Sarah Palin is a far-right extremist who thinks that the Pledge of Allegiance was written by the founding fathers. When McCain had the chance to appeal to the center and/ or select a sharp up-and-comer, he whiffed. That says a lot about McCain's judgment these days.

illusory tenant said...

given his penchant for kicking at the more tenuous orbits of religion, suggests that the Jeremiah Wright controversy makes it relevant.

That isn't quite what I said. I said similar inquiries are fair game given the scrutiny attended to the Obama/Wright connection.

You made much of it yourself, as I recall.

But whether either of them are relevant, or relevant to what, are separate questions.

The tenuous orbits of religion in question, incidentally, are housed in your own law library along with the complete works of Rousas Rushdoony, who I understand is a figure of considerable influence in many circles.

tf

3rd Way said...

Palin has,as far as we know, never said anything about the relationship between that church and her politics.

I am dying to hear her thoughts on abstinence only education.

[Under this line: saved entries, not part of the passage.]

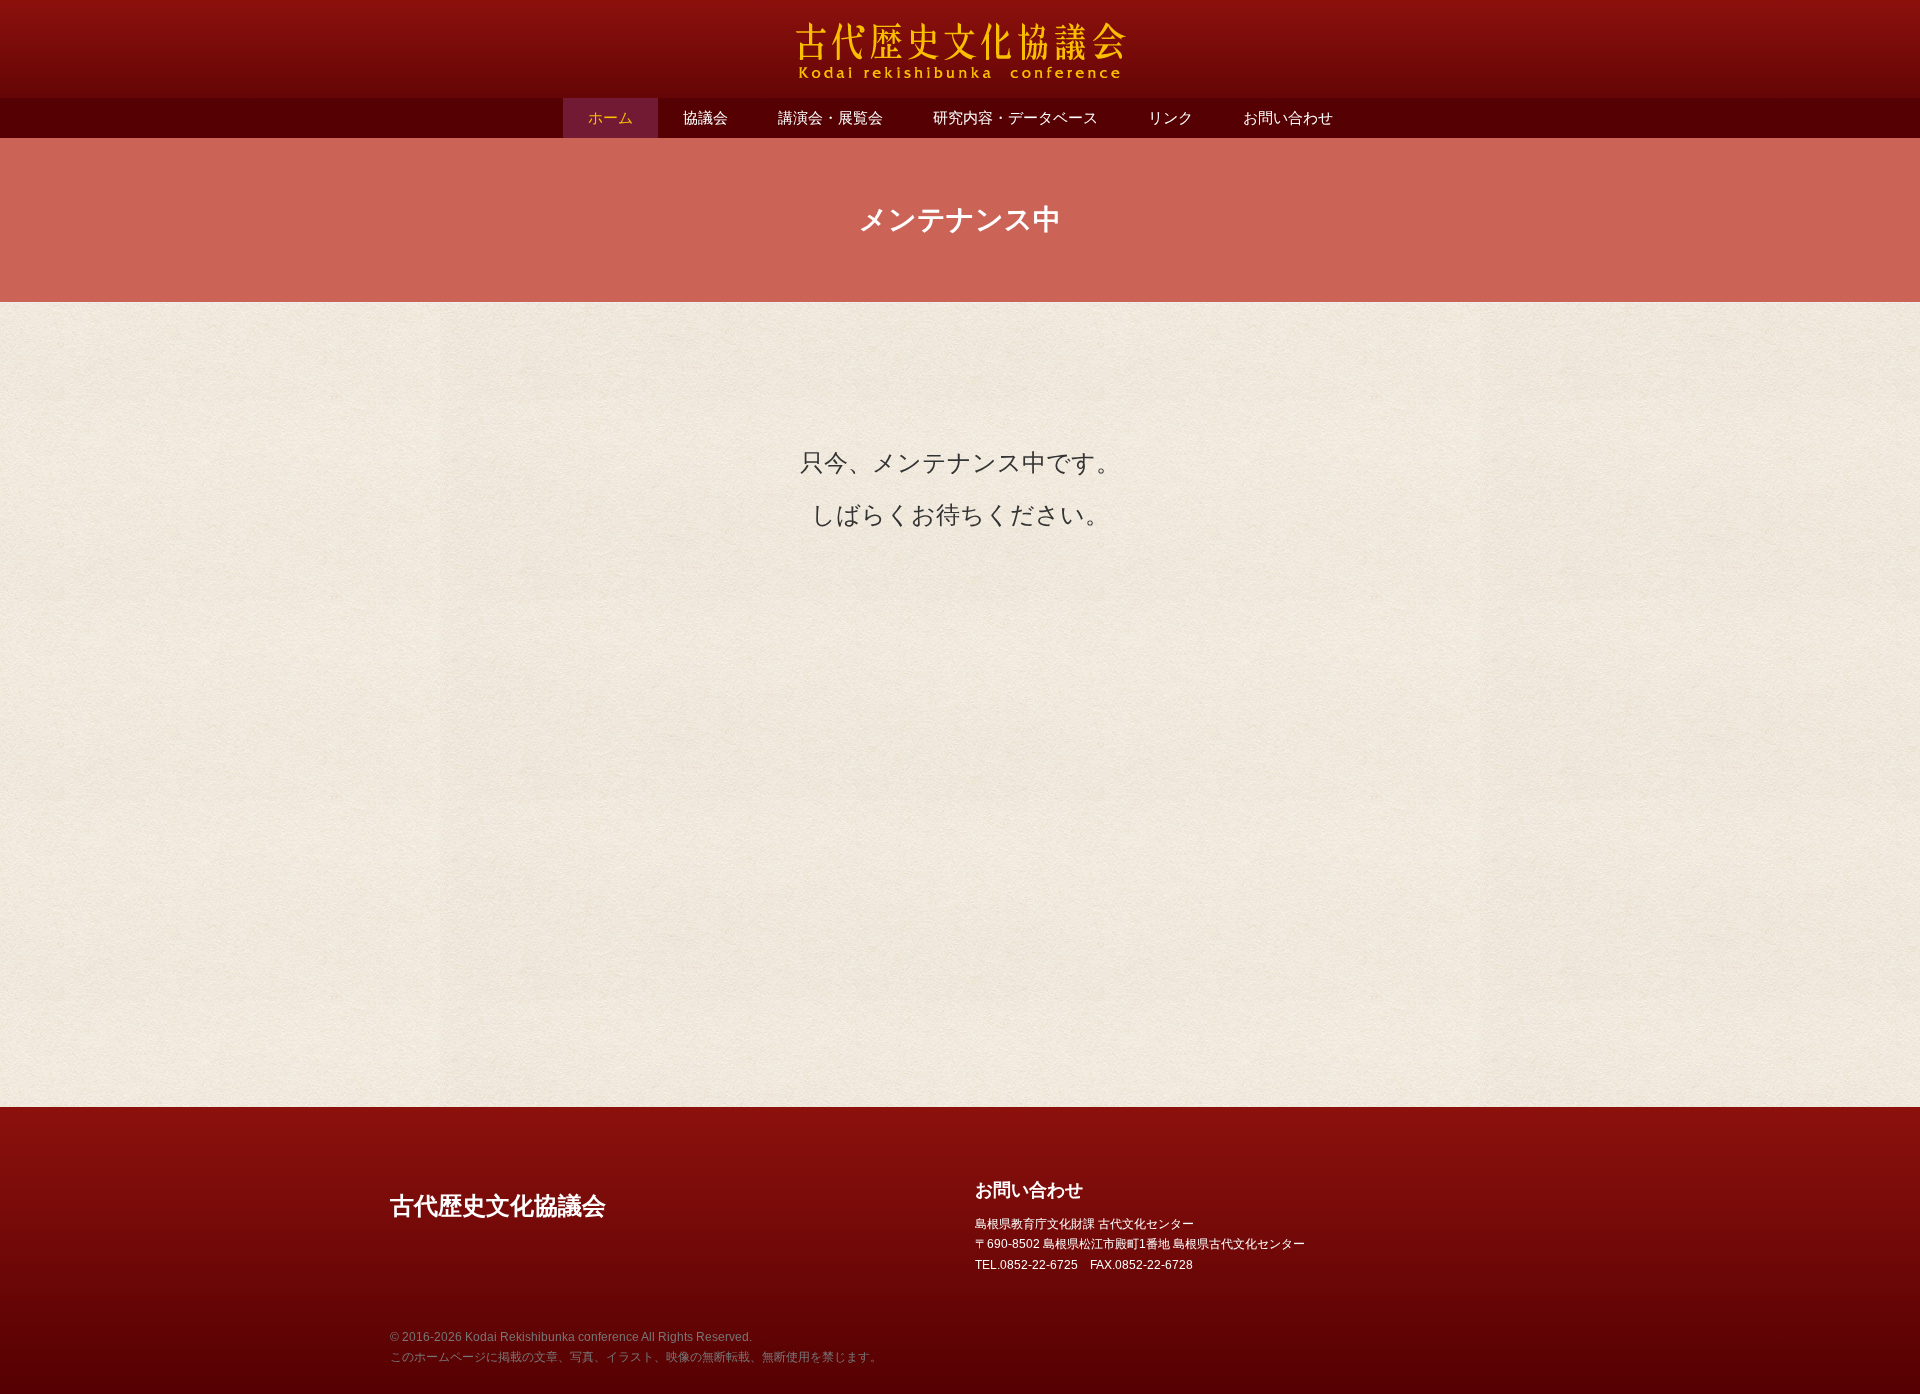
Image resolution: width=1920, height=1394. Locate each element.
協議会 (705, 117)
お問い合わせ (1288, 117)
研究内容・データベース (1015, 117)
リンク (1170, 117)
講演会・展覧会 (830, 117)
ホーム (610, 117)
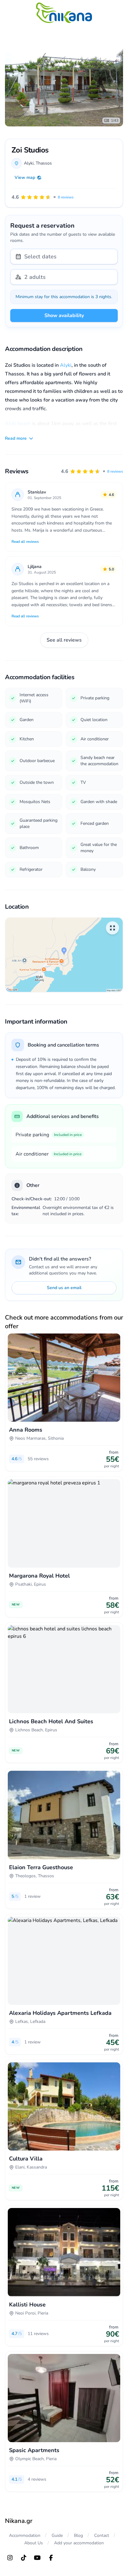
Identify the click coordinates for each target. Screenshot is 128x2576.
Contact (101, 2535)
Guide (57, 2535)
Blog (78, 2535)
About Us (33, 2543)
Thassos (44, 163)
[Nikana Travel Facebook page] (51, 2558)
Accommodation (24, 2535)
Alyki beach (18, 423)
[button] (92, 471)
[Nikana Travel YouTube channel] (37, 2558)
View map (25, 177)
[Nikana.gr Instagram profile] (10, 2558)
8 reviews (115, 471)
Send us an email (64, 1288)
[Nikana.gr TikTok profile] (24, 2558)
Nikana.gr (18, 2521)
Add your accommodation (79, 2543)
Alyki (65, 365)
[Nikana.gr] (64, 12)
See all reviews (64, 640)
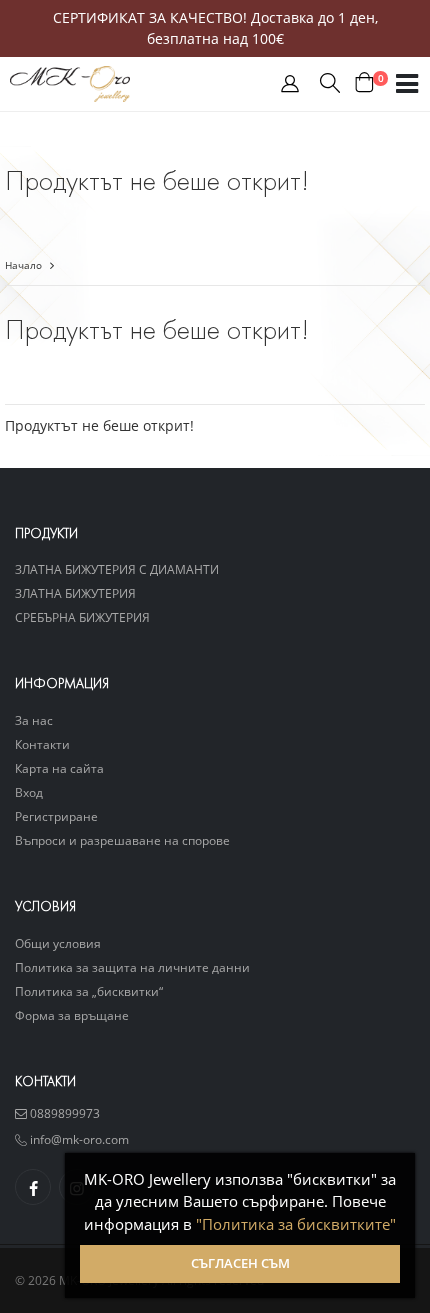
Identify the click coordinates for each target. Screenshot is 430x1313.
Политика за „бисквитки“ (89, 991)
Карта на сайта (59, 768)
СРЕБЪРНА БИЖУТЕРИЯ (82, 617)
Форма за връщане (72, 1015)
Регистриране (56, 816)
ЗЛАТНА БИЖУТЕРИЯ (75, 593)
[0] (364, 83)
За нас (34, 720)
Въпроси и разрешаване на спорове (122, 840)
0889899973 (63, 1113)
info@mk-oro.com (78, 1139)
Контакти (42, 744)
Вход (29, 792)
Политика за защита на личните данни (132, 967)
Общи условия (58, 943)
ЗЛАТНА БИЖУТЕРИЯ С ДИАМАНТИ (117, 569)
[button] (290, 88)
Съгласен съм (240, 1263)
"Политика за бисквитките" (296, 1224)
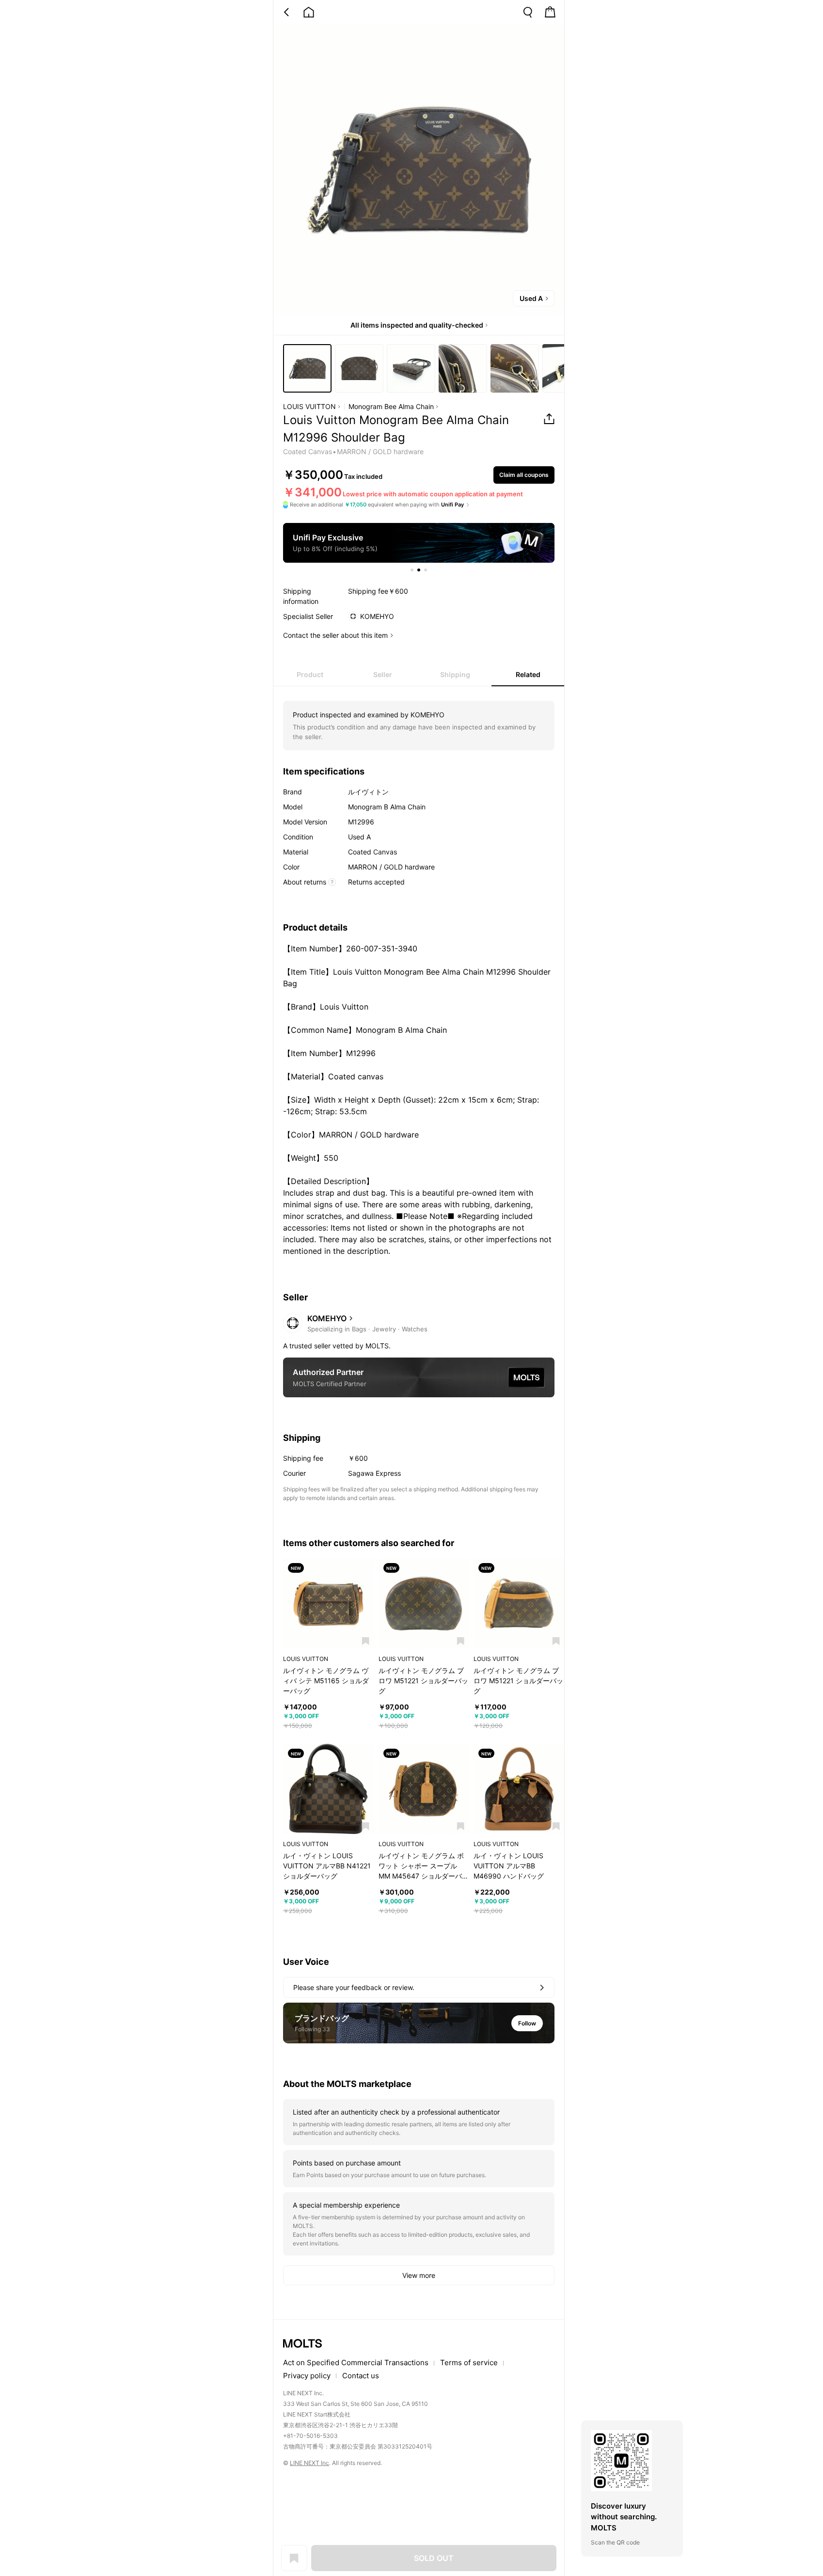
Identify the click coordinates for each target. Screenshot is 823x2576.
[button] (366, 1641)
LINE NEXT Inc (309, 2462)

Her thoughts about creationist education are going to be troubling to many.

Jay Bullock said...

3rd Way, note the answers here:

3. Will you support funding for abstinence-until-marriage education instead of for explicit sex-education programs, school-based clinics, and the distribution of contraceptives in schools?
SP: Yes, the explicit sex-ed programs will not find my support.

Rick Esenberg said...

It may be a data point, but it's not much of one. Neither is the business about the pledge, even assuming that she was referring to the authorship of ther Pledge as opposed to what the Founders' notions of divine providence. I am not excited about it any more than I was excited about Obama's apparent "belief" that there are 57states or Joe Biden's claim to have known the junior Senator from Pennsylvania two years before he was born. It's just a way for partisans to entertain themselves.